I've used the same approach for my last two laptops. Currently on a T430s. Only thing I'd add is to get a laptop with a integrated Intel Graphics card if you're not doing anything that's graphics intensive. You won't have to fight with proprietary drivers, and the built in display manager / keyboard shortcuts will work properly.
As for refurbished models, stay away from T410 with discrete (NVIDIA) graphics. I own one and experience nothing but troubles with the thermal design.

I am doing everything to keep the GPU from frying my fingers on the keyboard and/or causing emergency shutdowns

- got the heatsink replaced by customer service

- cleaning the fan regularly

- tune software fan control, nevermind the noise

- check and replace thermal grease

- switch away from graphics-heavy desktop environment (Unity...)

- switching off webgl support in my browser

- ...

Well now that I put it like this, I am thinking it might not be worth the whole effort :)

I have a W530 for work and it works very well with Linux Mint 17. There was a bit of trickiness with the dual graphics cards and getting it to work right on the dock to output to quad monitors, but if you're not using multiple monitors via a dock, I highly recommend the W530. Even with that little bit of work it's been an excellent performer.
I'll second the recommendation for the Thinkpad W530, with one additional suggestion: go for one of the "pre-configured" ones, skimp on RAM and HDD, and upgrade it yourself.
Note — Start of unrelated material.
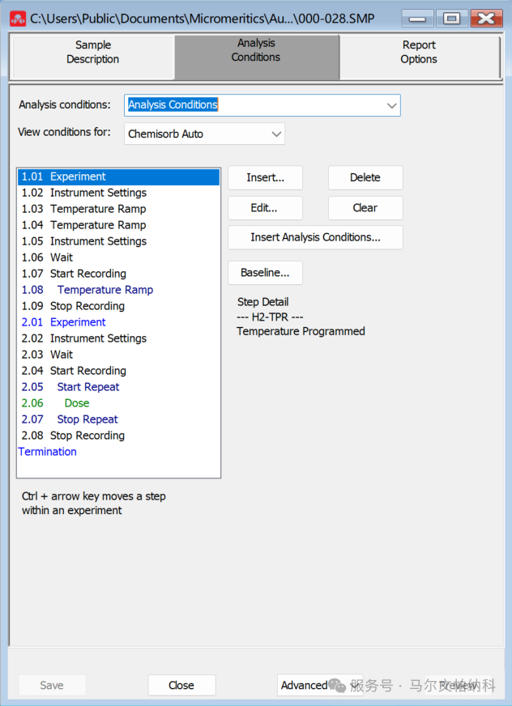Select step 1.08 Temperature Ramp

pyautogui.click(x=105, y=290)
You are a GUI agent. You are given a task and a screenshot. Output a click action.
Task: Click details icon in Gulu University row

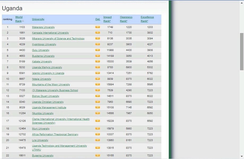pos(97,50)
I purchased mine right about two years ago (brand new from a seller on Amazon in order to avoid delivery delays when purchasing direct) and went for one with only 4 GB of RAM and a 500 GB SATA HDD. I paid (separately and, again, via Amazon) $300 for 32 GB of RAM and $385 for a 480 GB SSD (and spent 20 minutes installing them) but this was much, much cheaper than purchasing the W530 with those upgrades pre-installed. I ended up giving away the "original" 4 GB RAM to a friend who could use it and (since I very rarely need or use the optical drive) I usually keep the original 500 GB SATA HDD in the secondary bay in order to keep a fresh, up-to-date backup of my data for when the SSD inevitably fails without warning.

The NVIDIA Optimus graphics system is apparently a PITA for some people but since I don't use a dock or external monitor it's really not been an issue for me. I believe I have my BIOS set to the "Discrete Graphics" setting (to use the NVIDIA card) and Ubuntu has no problems with it (I previously ran Arch Linux on the W530 with the Intel card and also had no issues).
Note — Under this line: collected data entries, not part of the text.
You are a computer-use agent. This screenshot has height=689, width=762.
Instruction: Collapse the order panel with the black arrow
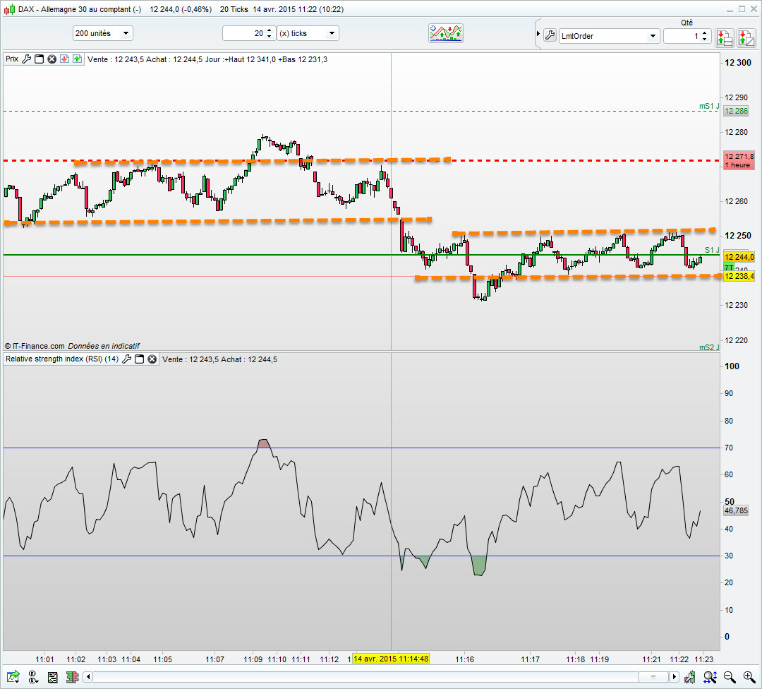pyautogui.click(x=537, y=35)
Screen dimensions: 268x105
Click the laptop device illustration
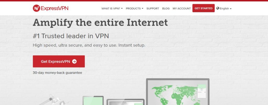tap(125, 102)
The W530 isn't nearly as light as many other laptops (about six pounds, if memory serves) but, then again, it's considered a "Mobile Workstation" -- and with the quad-core i7 @ 2.70 GHz, 32 GB RAM, the 480 GB SSD and 500 GB SATA spinning disk, and FHD 1920x1080 15" display, it truly is!
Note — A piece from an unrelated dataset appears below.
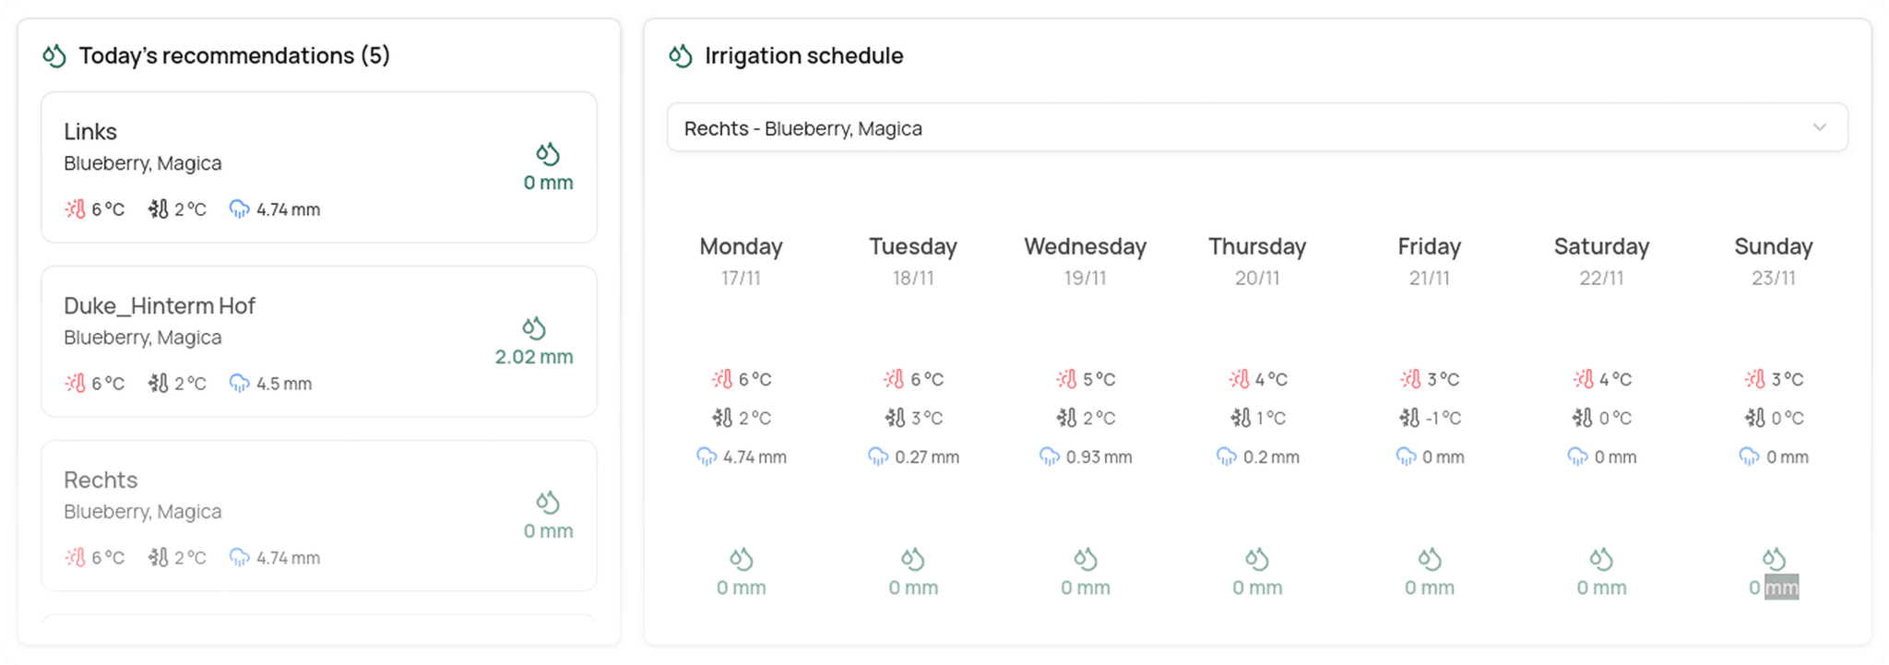Image resolution: width=1889 pixels, height=665 pixels.
Task: Click the water drop icon beside Today's recommendations
Action: [53, 55]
Side note: after using MacBooks and MacBook Pros exclusively for ~7 years, I said that I'd never again buy a "PC laptop" (i.e. a non-Mac), but I'm extremely happy with my W530 (running Linux, of course) and use it almost exclusively nowadays. About a year after purchasing the W530, I sold my MBP simply because I had only used it two or three times in that year and thought I might as well sell it and get something out of it instead of letting it sit around and eventually become obsolete.